▸ **Problem to work on**: Begin at the line that has "How do I perform: Click" and stop after the line that has "pyautogui.click(x=46, y=499)". Write those lines out again with "speech bubble" swapped for "chat bubble", change nothing else, and leave out the pictures.

▸ **Material supplied**:

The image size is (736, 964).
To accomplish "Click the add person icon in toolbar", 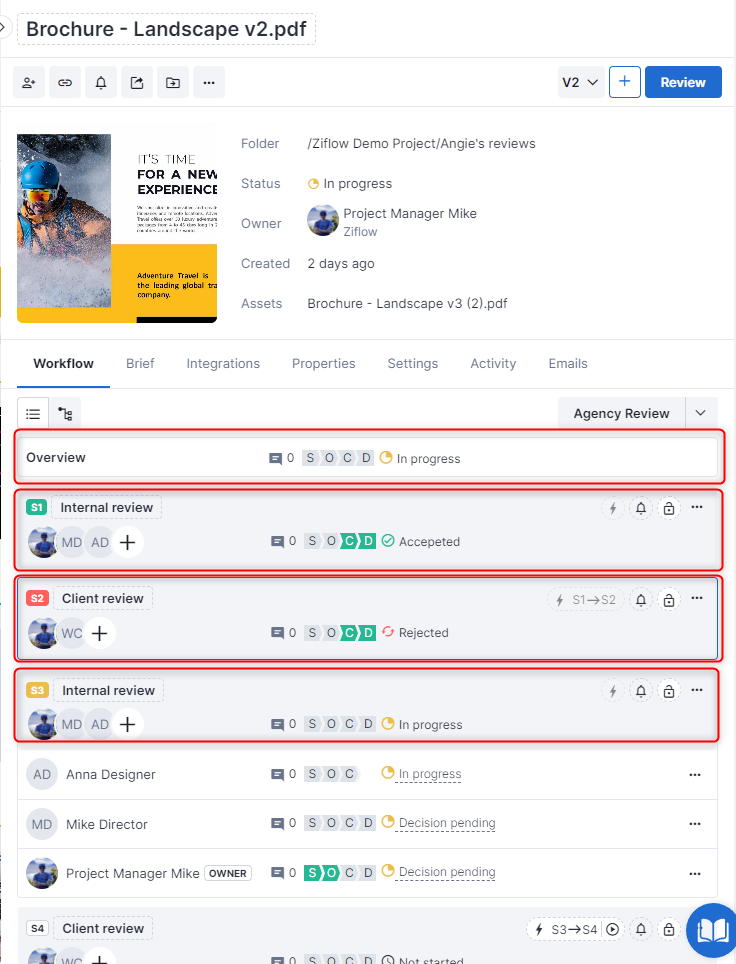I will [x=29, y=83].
...
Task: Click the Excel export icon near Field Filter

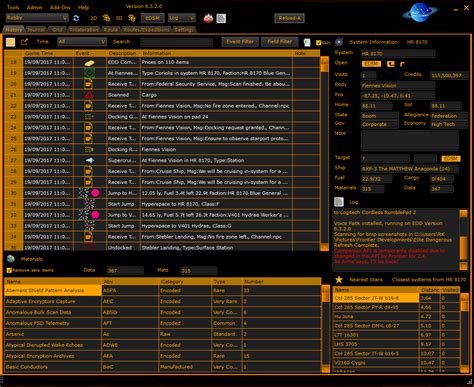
==
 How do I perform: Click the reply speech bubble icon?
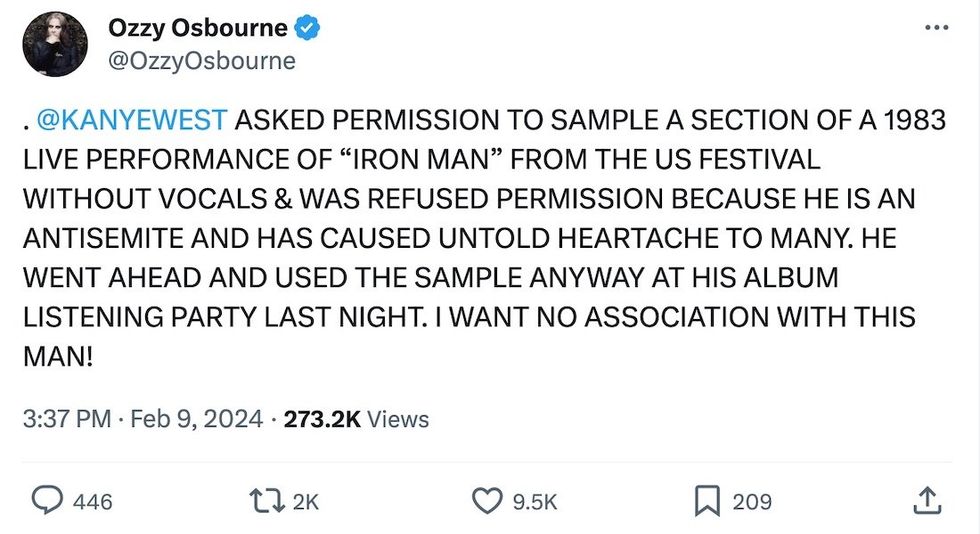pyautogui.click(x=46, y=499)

▸ **Task output**:
 How do I perform: Click the reply chat bubble icon?
pyautogui.click(x=46, y=499)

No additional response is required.